Trigonometric functions, such as sine and cosine, are fundamental in mathematics, especially in the context of periodic and oscillatory phenomena. These functions relate the angles of a triangle to the ratios of its sides in the context of the unit circle.

- **Cosine Function**: The cosine function, denoted as \( \cos t \), represents the horizontal coordinate of a point on the unit circle. This function oscillates between -1 and 1 as the angle \( t \) varies.
- **Sine Function**: The sine function, represented as \( \sin t \), correlates with the vertical coordinate on the unit circle. Like the cosine function, it oscillates between -1 and 1.

When considering the relationship between these functions, they help define the motion or real-world phenomena that follow a periodic rhythm. In the original exercise, the goal is to find the area under the curve described by a trigonometric function, \( v = \cos t \). This requires evaluating definite integrals and finding antiderivatives.

An antiderivative, also known as an indefinite integral, is a function whose derivative is the original function. In other words, it reverses differentiation. For instance, if \( f(t) \) is an antiderivative of \( v(t) \), then \( f'(t) = v(t) \).

In the context of trigonometric functions, finding the antiderivative helps determine accumulated value, such as area under a curve. For example:

• The antiderivative of \( \cos t \) is \( \sin t \).

This was a key step in the problem solution, where the antiderivative \( \sin t \) was used to evaluate the definite integral from \( t = 0 \) to \( t = 2\pi \). This process involves the **Fundamental Theorem of Calculus**, stating that the principle is to find the antiderivative, then apply the limits to evaluate the integral, which in this case yielded zero.

The concept of "Area Under the Curve" refers to the region enclosed between the curve of a function and the horizontal axis. This area is a crucial notion in calculus for quantifying total accumulation or total change over an interval.

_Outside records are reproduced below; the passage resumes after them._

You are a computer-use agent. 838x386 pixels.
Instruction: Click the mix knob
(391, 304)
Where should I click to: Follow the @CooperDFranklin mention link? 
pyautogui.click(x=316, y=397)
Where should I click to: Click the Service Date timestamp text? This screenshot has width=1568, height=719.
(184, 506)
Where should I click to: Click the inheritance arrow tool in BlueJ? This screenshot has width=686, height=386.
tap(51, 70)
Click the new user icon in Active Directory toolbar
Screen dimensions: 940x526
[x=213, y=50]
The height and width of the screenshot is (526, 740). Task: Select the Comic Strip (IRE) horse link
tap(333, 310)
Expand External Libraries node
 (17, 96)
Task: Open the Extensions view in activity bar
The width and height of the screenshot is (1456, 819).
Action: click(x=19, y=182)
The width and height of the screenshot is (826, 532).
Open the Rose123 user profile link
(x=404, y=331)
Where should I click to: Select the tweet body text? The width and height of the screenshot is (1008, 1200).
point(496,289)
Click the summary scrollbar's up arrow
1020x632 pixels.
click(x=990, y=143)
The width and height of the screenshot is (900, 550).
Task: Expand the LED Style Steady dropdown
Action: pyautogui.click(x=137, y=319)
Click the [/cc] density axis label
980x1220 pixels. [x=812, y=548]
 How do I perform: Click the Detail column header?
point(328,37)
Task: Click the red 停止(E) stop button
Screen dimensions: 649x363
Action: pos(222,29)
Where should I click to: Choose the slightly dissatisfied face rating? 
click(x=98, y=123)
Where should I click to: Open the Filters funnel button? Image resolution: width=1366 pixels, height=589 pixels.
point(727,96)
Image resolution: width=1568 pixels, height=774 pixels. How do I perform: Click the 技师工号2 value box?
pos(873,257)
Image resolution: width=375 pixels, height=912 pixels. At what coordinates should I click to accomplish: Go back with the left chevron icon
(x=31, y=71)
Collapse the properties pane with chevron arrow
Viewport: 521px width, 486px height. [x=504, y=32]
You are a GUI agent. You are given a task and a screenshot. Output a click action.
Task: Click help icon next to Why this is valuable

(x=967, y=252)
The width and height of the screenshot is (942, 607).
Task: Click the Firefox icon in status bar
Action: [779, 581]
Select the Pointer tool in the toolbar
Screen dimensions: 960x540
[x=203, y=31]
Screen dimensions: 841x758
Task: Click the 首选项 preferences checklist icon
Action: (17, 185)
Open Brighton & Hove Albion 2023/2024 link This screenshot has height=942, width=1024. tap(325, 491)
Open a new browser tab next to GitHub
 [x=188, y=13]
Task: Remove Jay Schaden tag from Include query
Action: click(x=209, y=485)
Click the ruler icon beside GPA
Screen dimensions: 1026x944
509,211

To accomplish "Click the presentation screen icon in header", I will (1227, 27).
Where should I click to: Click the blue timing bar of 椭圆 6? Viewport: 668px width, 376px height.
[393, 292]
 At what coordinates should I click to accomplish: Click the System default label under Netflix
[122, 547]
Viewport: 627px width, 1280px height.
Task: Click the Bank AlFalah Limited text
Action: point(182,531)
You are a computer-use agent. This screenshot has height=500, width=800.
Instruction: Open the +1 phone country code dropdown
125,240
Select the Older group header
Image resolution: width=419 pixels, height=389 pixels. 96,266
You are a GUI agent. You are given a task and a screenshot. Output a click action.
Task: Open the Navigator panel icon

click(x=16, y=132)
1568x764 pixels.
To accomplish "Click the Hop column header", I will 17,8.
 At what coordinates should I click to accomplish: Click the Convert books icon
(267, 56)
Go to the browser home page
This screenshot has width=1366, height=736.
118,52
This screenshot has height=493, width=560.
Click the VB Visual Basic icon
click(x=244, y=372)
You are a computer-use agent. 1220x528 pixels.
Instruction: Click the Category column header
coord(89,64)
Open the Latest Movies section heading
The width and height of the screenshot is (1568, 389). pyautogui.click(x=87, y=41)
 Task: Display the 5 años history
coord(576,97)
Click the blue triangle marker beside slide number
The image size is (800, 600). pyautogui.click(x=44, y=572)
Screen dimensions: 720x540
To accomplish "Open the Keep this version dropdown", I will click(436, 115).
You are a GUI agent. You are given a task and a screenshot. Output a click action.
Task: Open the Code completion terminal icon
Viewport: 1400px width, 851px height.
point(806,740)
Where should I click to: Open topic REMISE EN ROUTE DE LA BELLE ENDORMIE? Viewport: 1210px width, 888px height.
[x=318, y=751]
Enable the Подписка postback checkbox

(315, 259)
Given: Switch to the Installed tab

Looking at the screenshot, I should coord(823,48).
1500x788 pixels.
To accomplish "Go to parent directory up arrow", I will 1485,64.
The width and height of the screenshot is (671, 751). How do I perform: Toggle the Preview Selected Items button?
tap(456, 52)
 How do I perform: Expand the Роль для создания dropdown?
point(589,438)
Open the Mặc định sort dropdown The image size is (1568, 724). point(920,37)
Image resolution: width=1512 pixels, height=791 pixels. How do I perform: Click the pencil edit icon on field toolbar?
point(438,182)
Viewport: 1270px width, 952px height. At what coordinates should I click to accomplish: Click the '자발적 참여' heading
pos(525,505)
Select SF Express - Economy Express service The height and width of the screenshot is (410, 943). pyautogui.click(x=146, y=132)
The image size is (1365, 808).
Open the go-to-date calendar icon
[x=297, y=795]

Calculating this area requires using a definite integral, which finds the net value over a specific range, such as from \( t = 0 \) to \( t = 2\pi \) in the current example. Here, the definite integral of \( v = \cos t \) represents the total area or the net result of the sine wave across one full period.

For periodic functions like sine and cosine, integration over a full period often results in zero net area due to symmetry. This happens because the positive area above the horizontal axis offsets the negative area below it. Hence, for the function \( \cos t \) over the interval \( [0, 2\pi] \), the integral evaluates to zero, reflecting no net area due to complete cancellation over the interval.